(Stored data entries)
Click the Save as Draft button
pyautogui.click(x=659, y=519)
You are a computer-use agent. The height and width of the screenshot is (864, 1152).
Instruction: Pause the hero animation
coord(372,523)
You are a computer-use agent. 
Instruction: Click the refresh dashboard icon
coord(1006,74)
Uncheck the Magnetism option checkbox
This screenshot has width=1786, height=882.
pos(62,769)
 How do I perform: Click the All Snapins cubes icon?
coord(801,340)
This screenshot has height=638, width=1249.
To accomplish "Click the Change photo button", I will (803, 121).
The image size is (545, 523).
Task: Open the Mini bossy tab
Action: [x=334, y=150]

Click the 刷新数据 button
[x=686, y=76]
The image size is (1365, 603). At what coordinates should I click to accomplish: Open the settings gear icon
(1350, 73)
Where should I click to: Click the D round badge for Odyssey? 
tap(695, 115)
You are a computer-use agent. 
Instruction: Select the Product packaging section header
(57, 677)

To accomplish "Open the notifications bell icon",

- Task statement -
Return all of the above records exactly, leaving no line out.

- Exercise result -
Click the Save as Draft button
pyautogui.click(x=659, y=519)
You are a computer-use agent. The height and width of the screenshot is (864, 1152).
Instruction: Pause the hero animation
coord(372,523)
You are a computer-use agent. 
Instruction: Click the refresh dashboard icon
coord(1006,74)
Uncheck the Magnetism option checkbox
This screenshot has width=1786, height=882.
pos(62,769)
 How do I perform: Click the All Snapins cubes icon?
coord(801,340)
This screenshot has height=638, width=1249.
To accomplish "Click the Change photo button", I will (803, 121).
The image size is (545, 523).
Task: Open the Mini bossy tab
Action: [x=334, y=150]

Click the 刷新数据 button
[x=686, y=76]
The image size is (1365, 603). At what coordinates should I click to accomplish: Open the settings gear icon
(1350, 73)
Where should I click to: Click the D round badge for Odyssey? 
tap(695, 115)
You are a computer-use agent. 
Instruction: Select the Product packaging section header
(57, 677)

To accomplish "Open the notifications bell icon",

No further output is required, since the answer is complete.